How is HIV actually transmitted?

This thead reminded me of a question I have always wondered - how does the HIV virus get from person A to person B.

Easy to understand for injecting drug users - infected blood is directly injected into the bloodstream.
Easy to understand for anal sex, for the ‘recipient’ - infected semen may enter small cuts or abrasions in the rectum.
Even understandable in vaginal sex for the same reason.

But what about for the …um…‘provider’ of said semen in both vaginal and anal sex? Unless the penis has cuts on it how could the virus possibly pass through the skin? It is just like if someone bled onto your skin who was infected. My understanding was that the virus does not pass through the skin.

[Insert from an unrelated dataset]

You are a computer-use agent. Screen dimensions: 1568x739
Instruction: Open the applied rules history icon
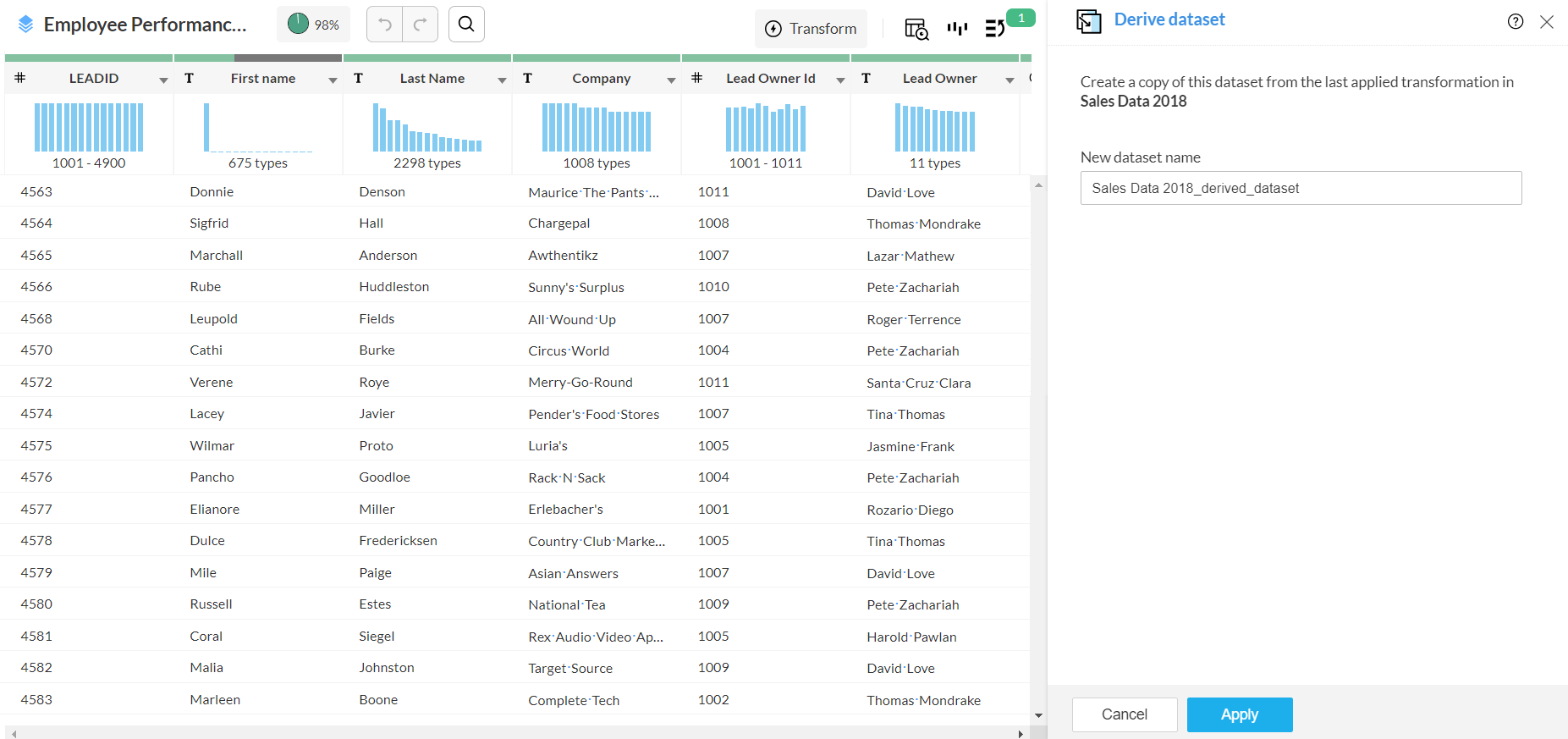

In a situation like this the issue is that normal skin is different from mucous membranes. A lot can pass through mucous membrane that cannot pass through normal skin. This may not be the whole answer but I hope it makes thing a little clearer.

It’s not at all unusual for a man to have microscopic cuts on his penis that are so small he doesn’t even know they’re there.

Damned teeth!! :eek:

I fergot!! :smack:

Damned teeth!! :eek:

Something about that URL tells me it is not work safe. I don’t think I will open it.

Not unusuall?!! Sounds unusual to me. Is all skin like this, or just penis skin? Not that I don’t believe you, but do you have a cite?

It would also seem that the urethral mucosa provides an easier route to the bloodstream of the man than the skin on the outside of the penis, and that may also come in contact with HIV that the female or the male is carrying. Or, vice versa, actually. If you can get that buring sensation from soaping up too vigorously in the shower, then it can’t be too hard for microbes to make their way into that same viciinity.

Will this do?

No cite, but I’ve heard that female-to-male vaginal transmission is the most unlikely route of infection. It still happens, of course, but it’s a lot rarer than other avenues since the tiny tears on the penis have to connect with tiny tears on the vagina to make infection possible. Same goes for anal sex where the receiver is the infected partner, though I think it’s more likely in that case since there are more tears and places where the blood can get through.

In the case of vaginal sexual intercourse, barring direct blood-semen contact through some sort of lesion, the most importasnt route of infection is through a class of antigen-presenting cells referred to as dendritic cells (commonly known as Langerhans cells), which reside in genital epithelia (esp. cervical and vaginal mucosa). These cells present a variety of receptors for HIV binding, and their job is to move foreign proteins quickly from where they are encountered to where they can be presented to the immune system, by migrating from the epidermis to the lymph nodes. The cells are not lysed by HIV infection like T-Cells, but still can harbor the virus and allow its replication. As such, they provide an insidiously efficient route of entry, a sort of Trojan Horse, delivering a concentration of virus to more of the very sorts of cells it infects.